-- Start of MATERIAL TO PROCESS --

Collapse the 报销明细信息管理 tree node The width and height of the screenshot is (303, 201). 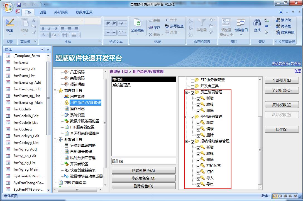pyautogui.click(x=187, y=142)
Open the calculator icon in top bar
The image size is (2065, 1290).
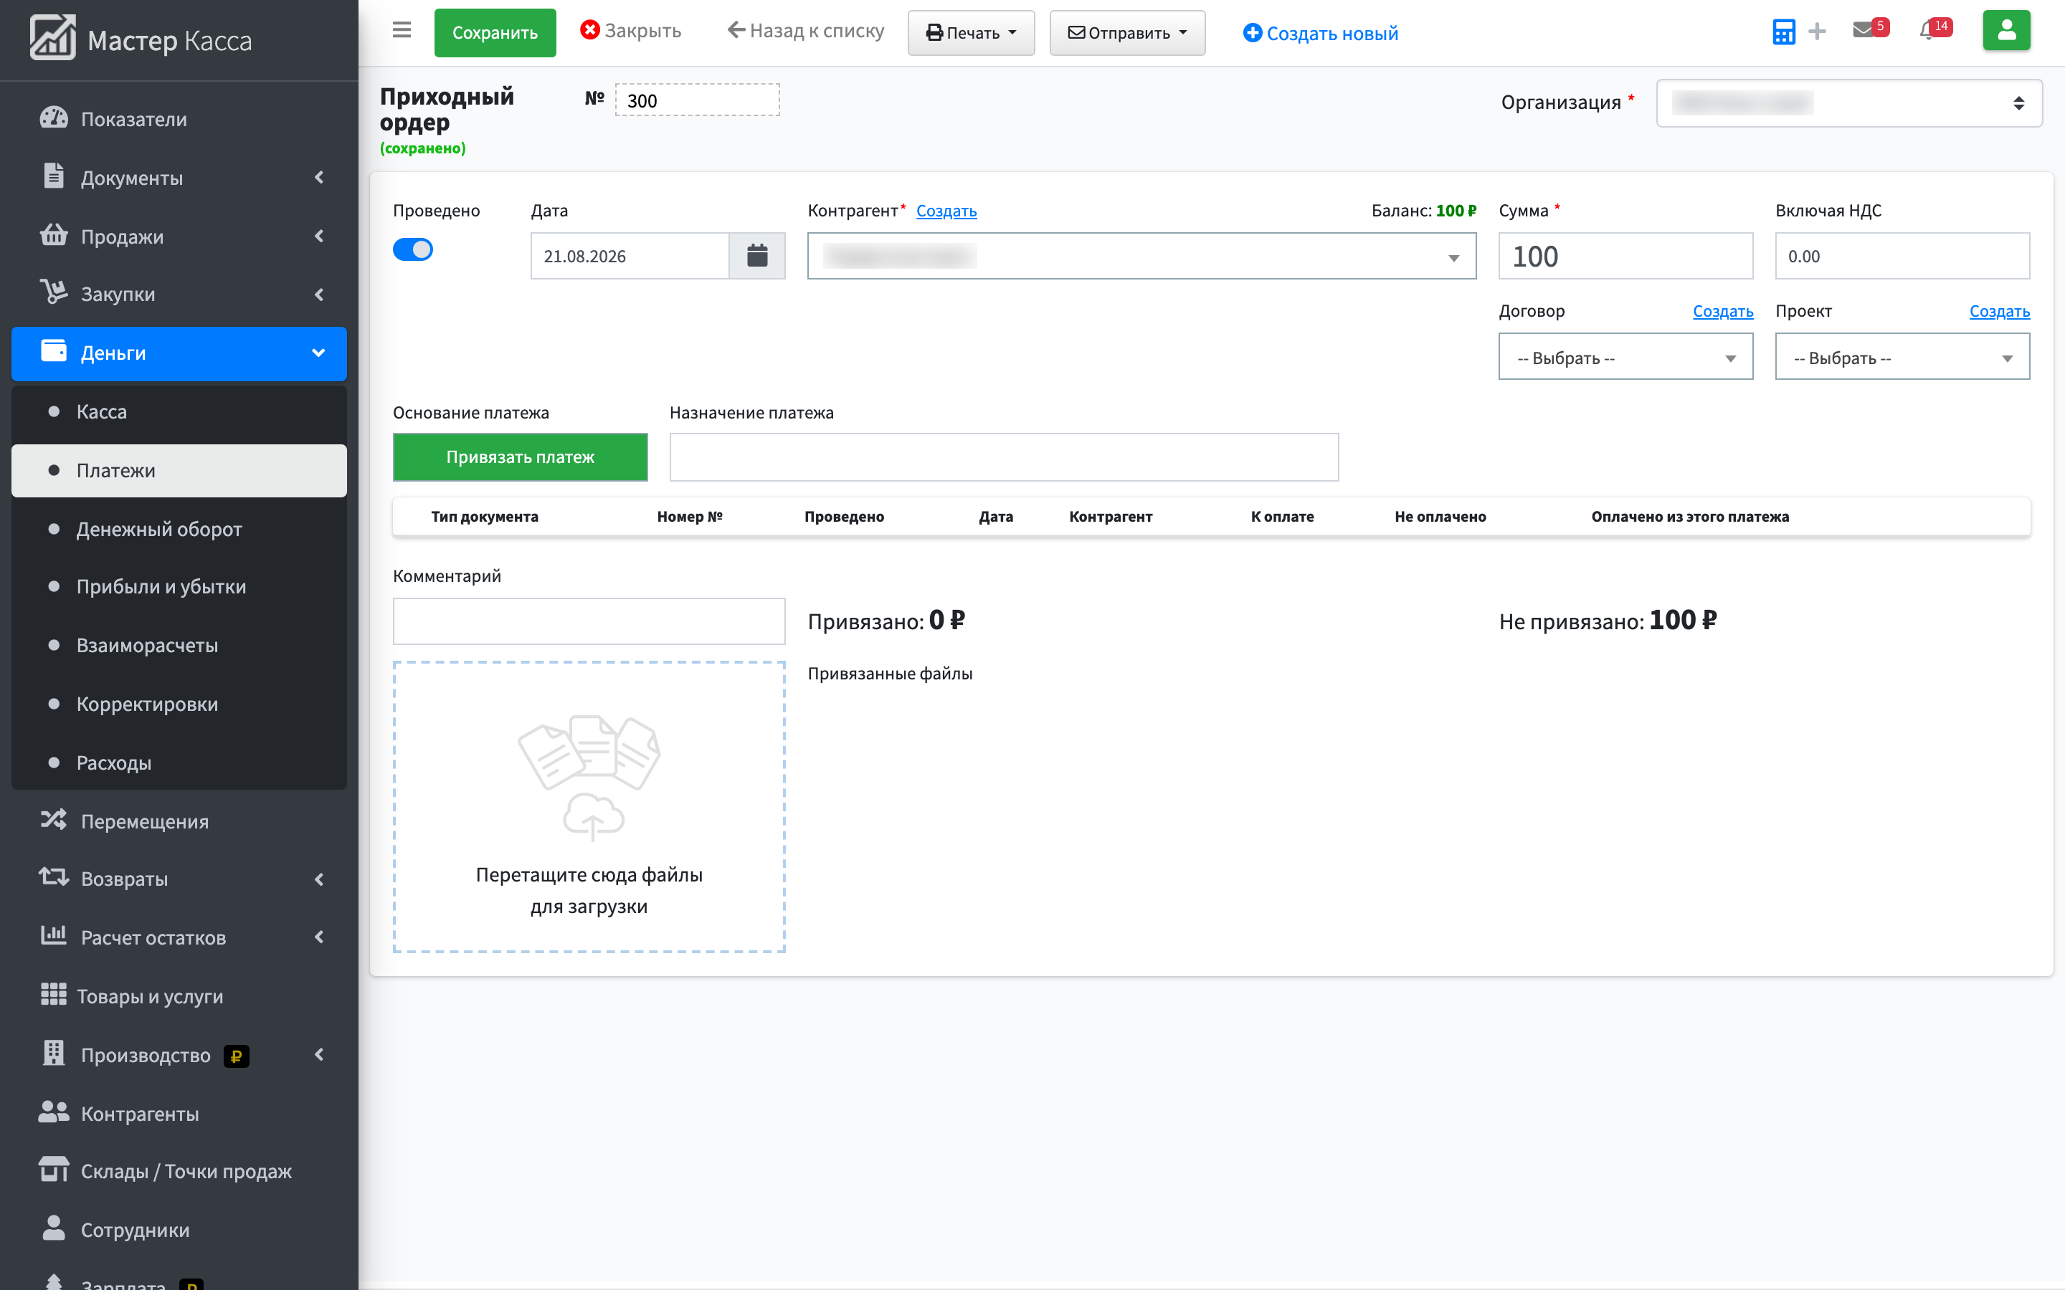(x=1783, y=32)
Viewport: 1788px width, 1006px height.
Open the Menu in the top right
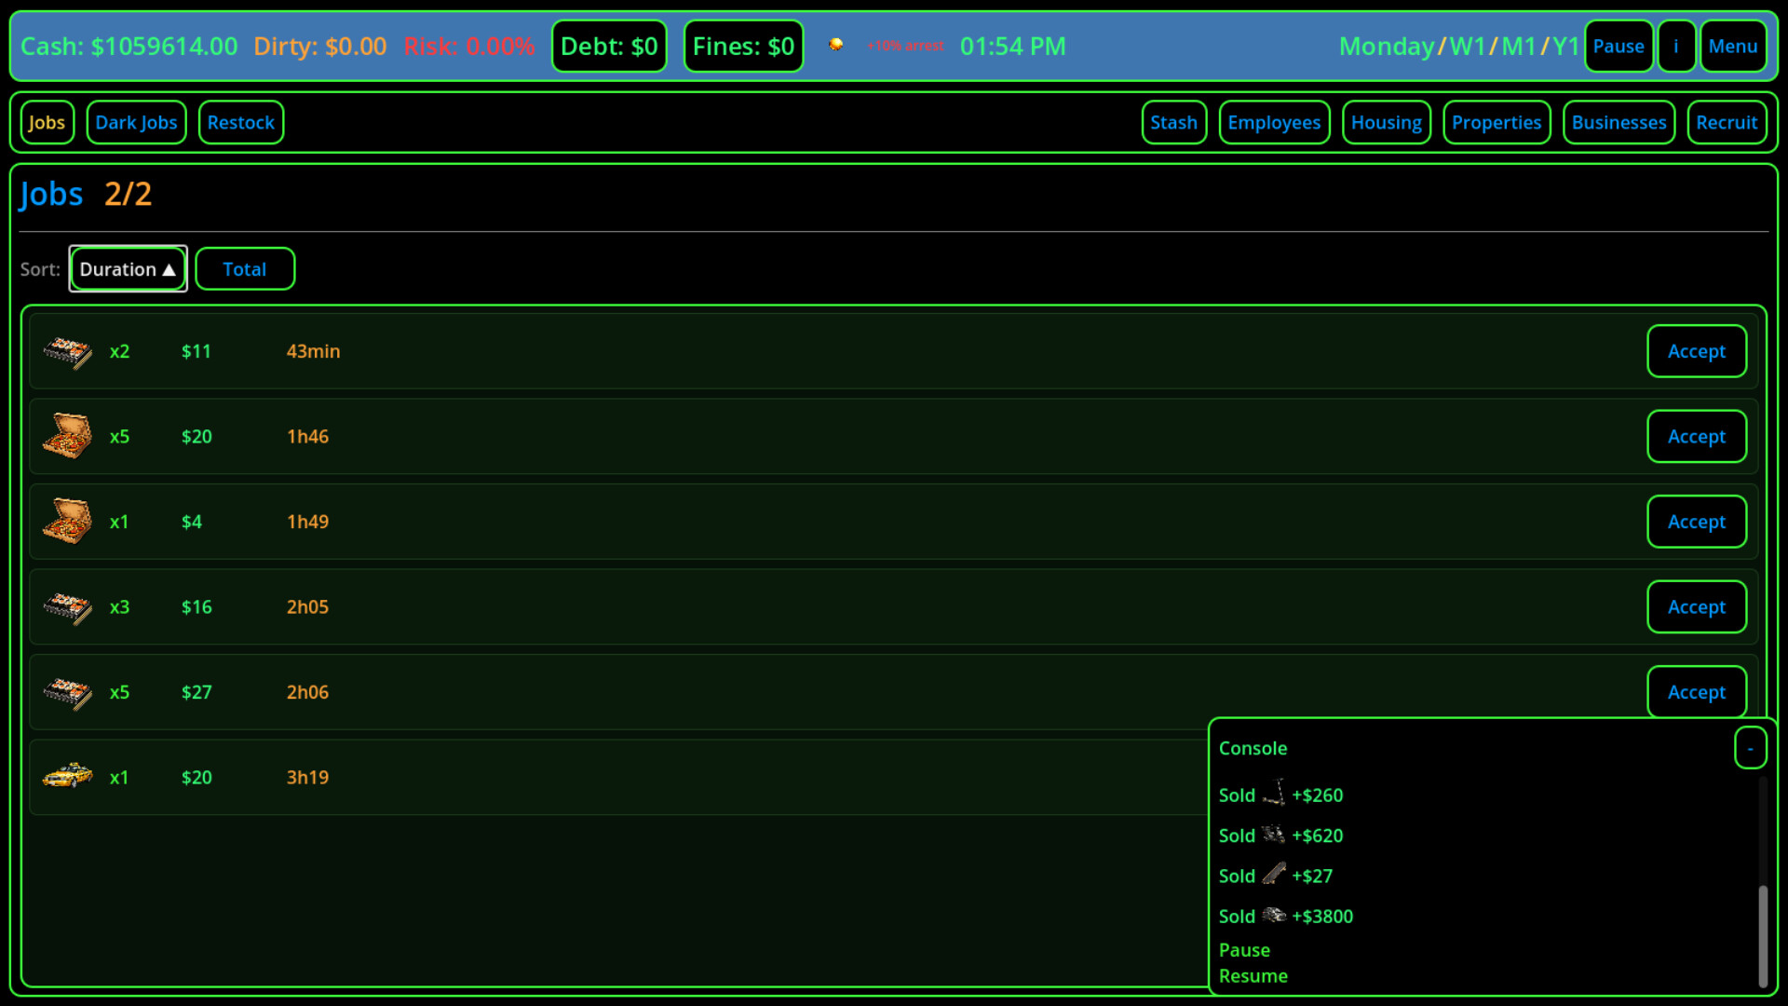1733,46
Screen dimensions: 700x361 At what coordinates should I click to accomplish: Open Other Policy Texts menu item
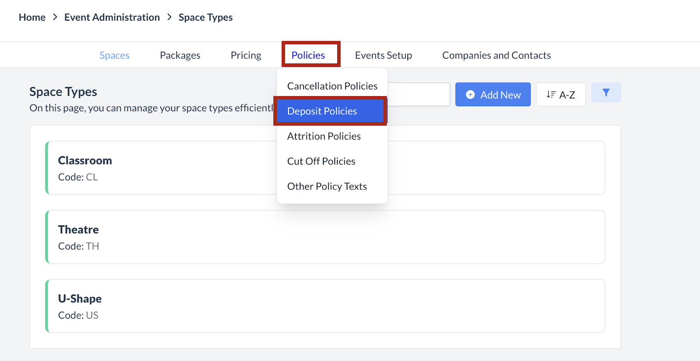[327, 186]

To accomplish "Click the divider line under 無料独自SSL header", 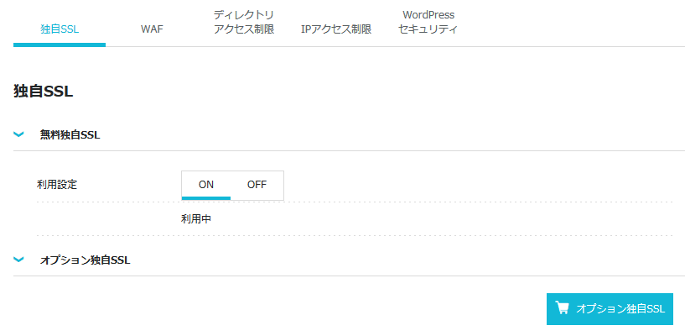I will point(349,151).
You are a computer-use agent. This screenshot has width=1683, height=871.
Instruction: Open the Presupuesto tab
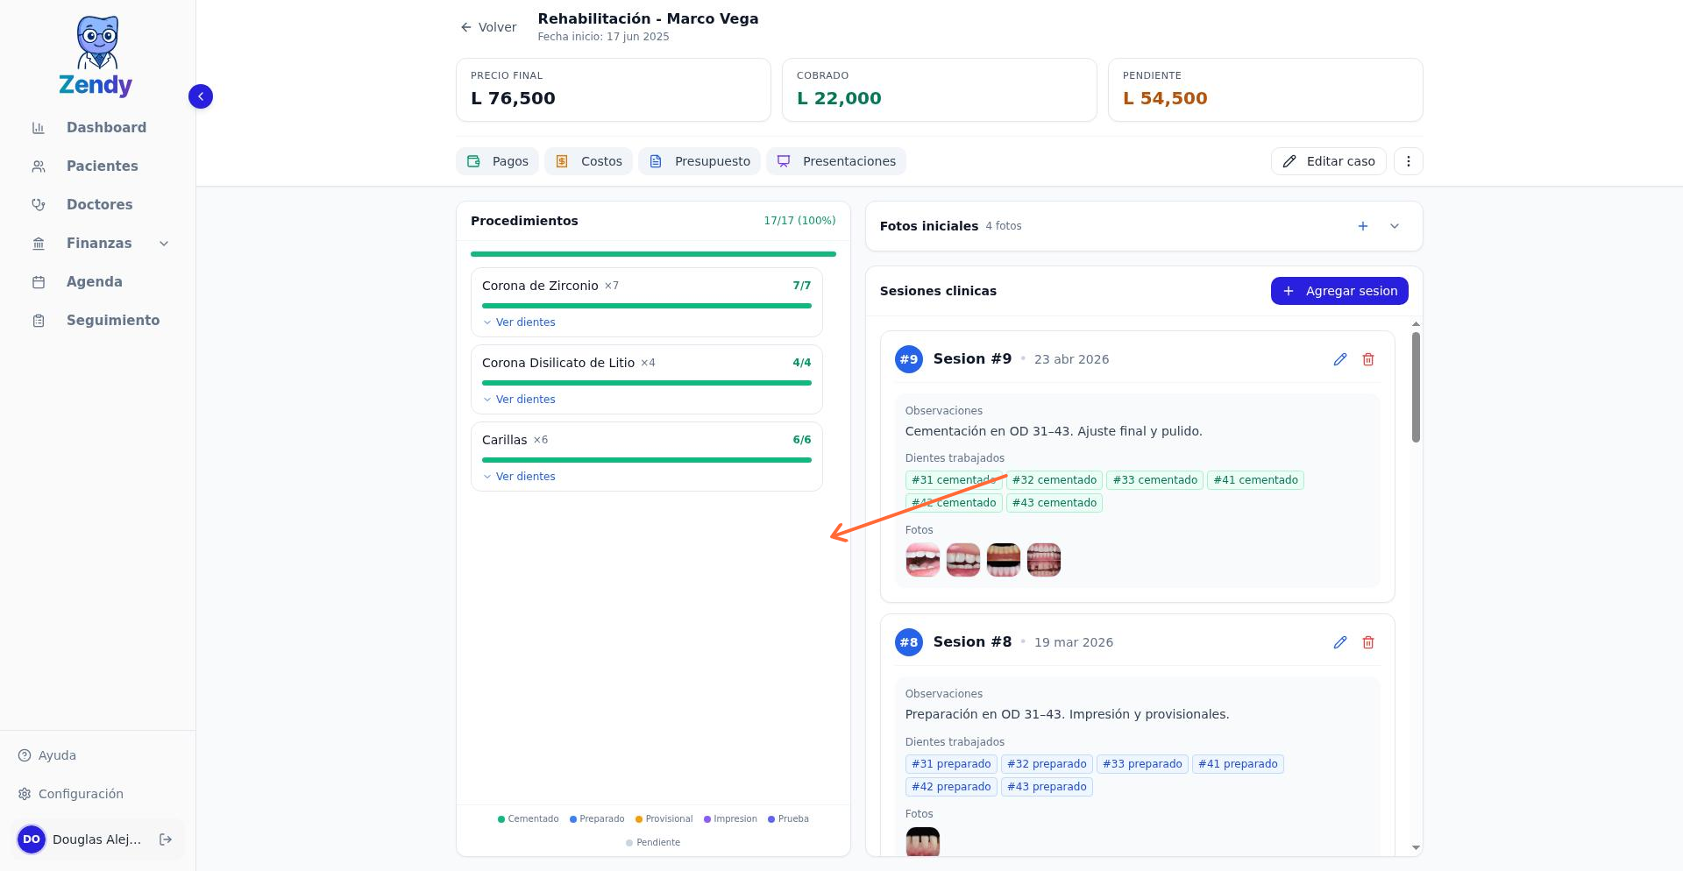coord(699,161)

-- End of MATERIAL TO PROCESS --

* **EXERCISE BRIEF**
Recast the listing as a JSON list of strings, one string per line. Begin at the line containing "You are a computer-use", stop after the last line of the listing, skip blank lines, and omit the pictures.

* **TASK OUTPUT**
[
  "You are a computer-use agent. This screenshot has width=1683, height=871.",
  "Instruction: Open the Presupuesto tab",
  "coord(699,161)"
]